Abraham “grew strong in faith”, but how? Just as “muscles [do] when weights are raised; holiness when temptation is successfully resisted. So Abraham’s faith gained strength from its victory over the hindrance created by the conflict between God’s promise and the physical evidence.” At the same time he was “giving glory to God,” that is “glorying in God,” or growing in his understanding and acknowledgment of God, that is his holiness, integrity, sovereignty, etc. He believed God would perform, v. 21. The climax of the faith/growth process is described in terms of the manner of Abraham’s glorification of God, and it is wholly attitudinal and confessional. The true worship of God here is essentially in “spirit and truth” (John 4:24), that is the soul fully comprehending the promise and expanding in its confidence in it. But further, the glorification of God by Abraham here is solely that of a “faith” response and exclusive of any performance. Once again, sola fide continues to be the justifying principle.

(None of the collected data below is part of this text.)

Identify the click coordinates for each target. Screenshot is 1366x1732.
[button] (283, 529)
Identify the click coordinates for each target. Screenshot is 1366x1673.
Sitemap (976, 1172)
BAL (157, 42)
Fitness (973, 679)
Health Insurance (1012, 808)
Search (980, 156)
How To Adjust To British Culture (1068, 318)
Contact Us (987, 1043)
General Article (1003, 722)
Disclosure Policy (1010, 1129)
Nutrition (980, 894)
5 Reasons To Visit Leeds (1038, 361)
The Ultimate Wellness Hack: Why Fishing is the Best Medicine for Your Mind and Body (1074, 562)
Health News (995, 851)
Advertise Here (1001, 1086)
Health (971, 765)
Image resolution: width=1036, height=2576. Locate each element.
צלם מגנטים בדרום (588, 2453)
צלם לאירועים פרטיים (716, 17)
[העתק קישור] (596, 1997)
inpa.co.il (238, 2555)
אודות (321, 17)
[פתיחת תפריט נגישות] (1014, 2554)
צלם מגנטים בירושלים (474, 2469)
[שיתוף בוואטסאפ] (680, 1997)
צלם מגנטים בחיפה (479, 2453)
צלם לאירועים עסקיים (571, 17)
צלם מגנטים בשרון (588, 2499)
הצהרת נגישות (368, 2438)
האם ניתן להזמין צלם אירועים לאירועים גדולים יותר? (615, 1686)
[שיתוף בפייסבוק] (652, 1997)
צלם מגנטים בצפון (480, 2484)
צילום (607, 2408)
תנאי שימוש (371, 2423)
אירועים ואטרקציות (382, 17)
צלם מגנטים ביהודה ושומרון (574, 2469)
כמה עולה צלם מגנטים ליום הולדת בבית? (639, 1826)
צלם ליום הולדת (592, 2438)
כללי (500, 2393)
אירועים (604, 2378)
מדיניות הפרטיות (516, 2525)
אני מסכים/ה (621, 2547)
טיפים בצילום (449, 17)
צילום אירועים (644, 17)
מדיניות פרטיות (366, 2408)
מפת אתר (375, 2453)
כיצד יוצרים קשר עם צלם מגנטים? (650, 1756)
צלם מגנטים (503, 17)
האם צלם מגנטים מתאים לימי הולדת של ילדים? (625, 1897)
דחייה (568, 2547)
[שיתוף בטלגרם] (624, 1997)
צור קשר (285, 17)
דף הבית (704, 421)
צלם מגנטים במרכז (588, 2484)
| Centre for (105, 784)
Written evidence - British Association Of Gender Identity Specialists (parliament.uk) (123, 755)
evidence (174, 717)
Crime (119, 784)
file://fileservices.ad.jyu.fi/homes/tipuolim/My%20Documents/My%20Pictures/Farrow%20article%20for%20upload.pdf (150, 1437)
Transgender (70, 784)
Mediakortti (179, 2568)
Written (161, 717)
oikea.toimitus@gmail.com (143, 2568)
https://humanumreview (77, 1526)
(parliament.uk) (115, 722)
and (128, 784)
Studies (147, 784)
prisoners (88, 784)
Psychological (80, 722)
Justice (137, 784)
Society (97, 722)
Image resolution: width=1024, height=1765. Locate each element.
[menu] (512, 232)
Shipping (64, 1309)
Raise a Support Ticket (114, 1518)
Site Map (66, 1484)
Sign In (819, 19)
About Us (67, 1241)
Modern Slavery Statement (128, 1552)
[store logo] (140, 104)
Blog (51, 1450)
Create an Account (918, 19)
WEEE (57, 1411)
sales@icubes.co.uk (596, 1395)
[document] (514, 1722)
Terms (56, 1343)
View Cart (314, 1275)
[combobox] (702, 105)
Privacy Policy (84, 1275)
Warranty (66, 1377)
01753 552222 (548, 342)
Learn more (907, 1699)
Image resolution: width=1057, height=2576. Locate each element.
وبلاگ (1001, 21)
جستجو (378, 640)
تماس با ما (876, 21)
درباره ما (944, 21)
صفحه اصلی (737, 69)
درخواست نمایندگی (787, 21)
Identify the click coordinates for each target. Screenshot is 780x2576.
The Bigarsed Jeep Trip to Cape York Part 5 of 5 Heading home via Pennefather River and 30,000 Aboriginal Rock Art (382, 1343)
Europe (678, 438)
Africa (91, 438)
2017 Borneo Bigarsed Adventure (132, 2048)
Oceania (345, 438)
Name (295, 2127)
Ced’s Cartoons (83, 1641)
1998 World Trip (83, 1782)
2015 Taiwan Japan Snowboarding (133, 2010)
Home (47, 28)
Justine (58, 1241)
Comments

God delights in such “faith-full,” self-denying worship.
In the final analysis, it is the nature and understanding of God that determines the ground and strength of assurance. If there is doubt as to God’s ability to accomplish what He has promised, then there cannot be strong faith. But Abraham believed that “He [God] was able also to perform,” that is He had “the power to do.” In Hebrews 11:17-19, concerning the offering up of Isaac, Abraham “considered that God is able to raise men even from the dead.”
The cumulative effect of this evidence leaves not the slightest room for any synthesis of faith and human performance in the minutest proportion, or of faith even being productive of justifying works through the enabling of grace. Since the Fall, this timeless gospel message has been both perverted by man-centered religion and preserved by faithful heralds of God. So Paul now exhorts his readers to continue to personally embrace and defend this glorious, soul emancipating, God glorifying gospel message.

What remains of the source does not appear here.